George Osborne will talk Greece today.
He'll doubtless say that Greece makes the case for austerity. He'll be wrong in doing so. The Greeks had a problem in 2009. It's austerity that turned it onto a crisis. Any claim made that Greece justifies austerity will be to simply get the cart before the horse, and across the world thousands of economists are willing to say so.
But if George Osborne talks Greece and not China today he'll be putting his head in the sand because China's the big issue for the UK. Osborne wants to cut our deficit. As I've explained many, many times the government can only cut its borrowing (or effectively save) if someone else is willing to borrow instead. That's the way that the double entry of national income works. The Office for Budget Responsibility will, no doubt, today forecast a consumer credit boom as the way in which the equation can be cancelled. The government's borrowing will be replaced by consumer borrowing in the absence of any likelihood of much real growth. But there is a problem. And that is the fact that the rest of the world has been piling its money into the UK - which is another factor in this national accounting equation. And overseas investors putting money in the UK is another source of the saving needed to let the government cut its deficit.

Given material:
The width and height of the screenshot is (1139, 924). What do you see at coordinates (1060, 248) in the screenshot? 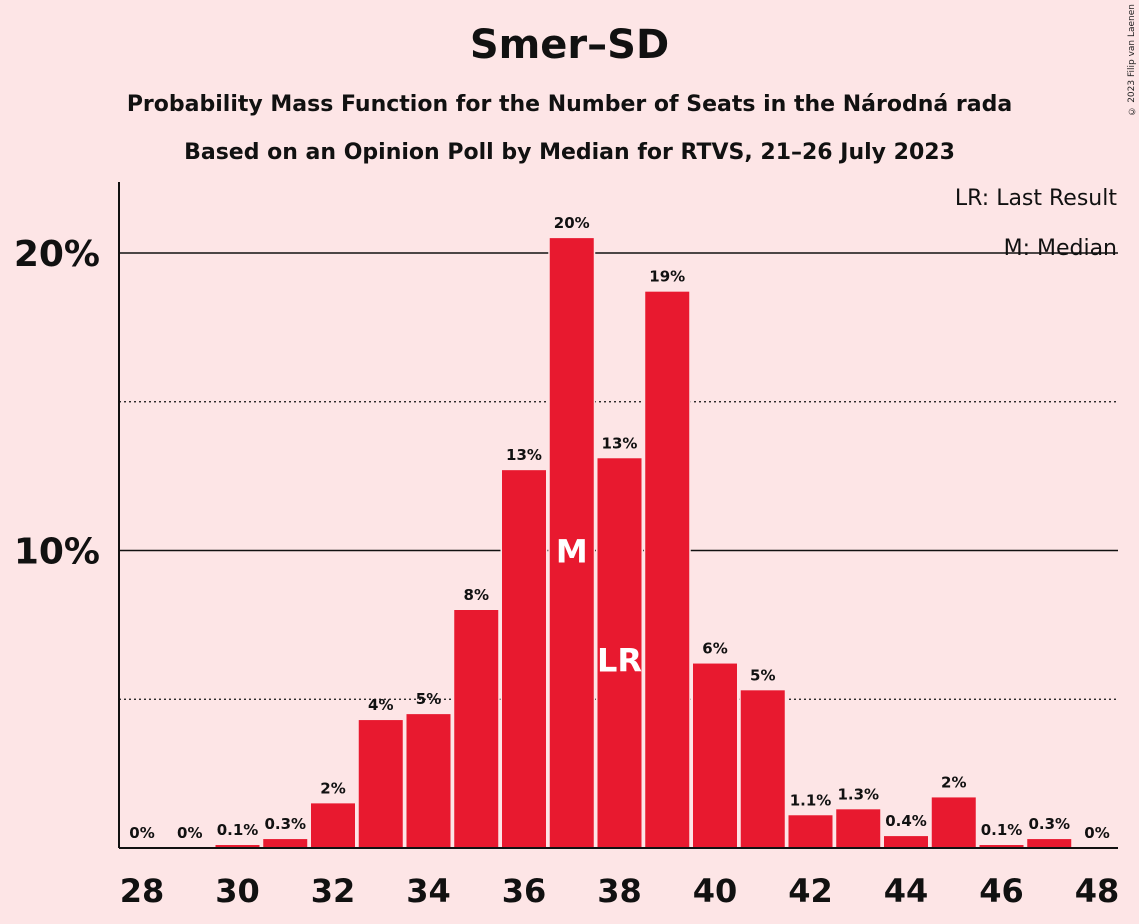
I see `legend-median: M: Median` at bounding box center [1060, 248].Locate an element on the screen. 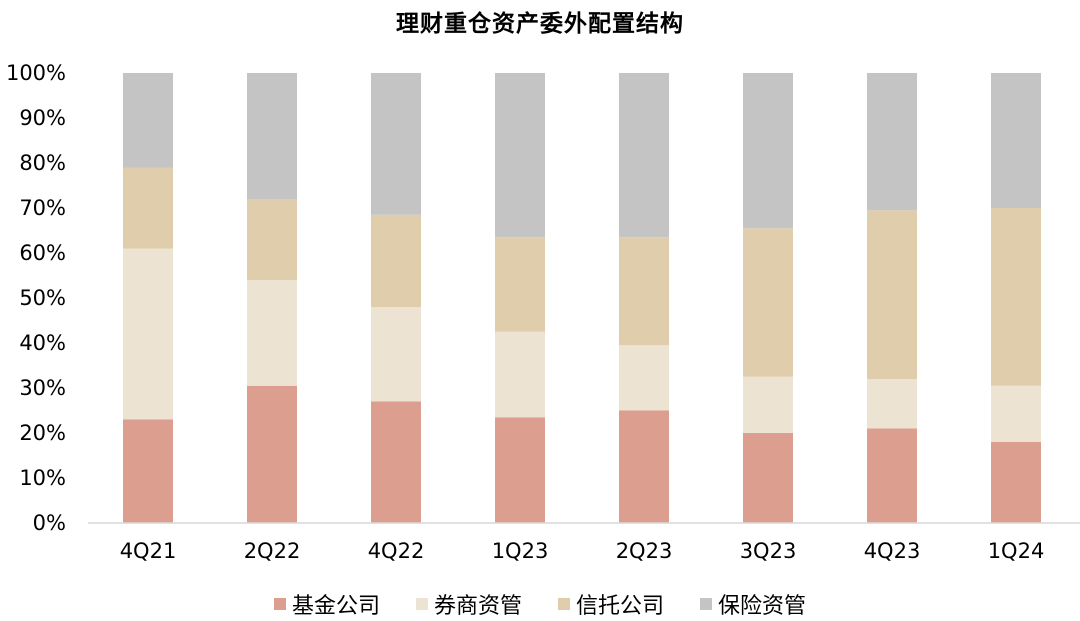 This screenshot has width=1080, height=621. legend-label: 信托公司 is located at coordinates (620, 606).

Goal of the exercise:
Reproduce everything in the austerity passage above from "He'll doubtless say" down to "willing to say so.", word for word.

Worked solution:
He'll doubtless say that Greece makes the case for austerity. He'll be wrong in doing so. The Greeks had a problem in 2009. It's austerity that turned it onto a crisis. Any claim made that Greece justifies austerity will be to simply get the cart before the horse, and across the world thousands of economists are willing to say so.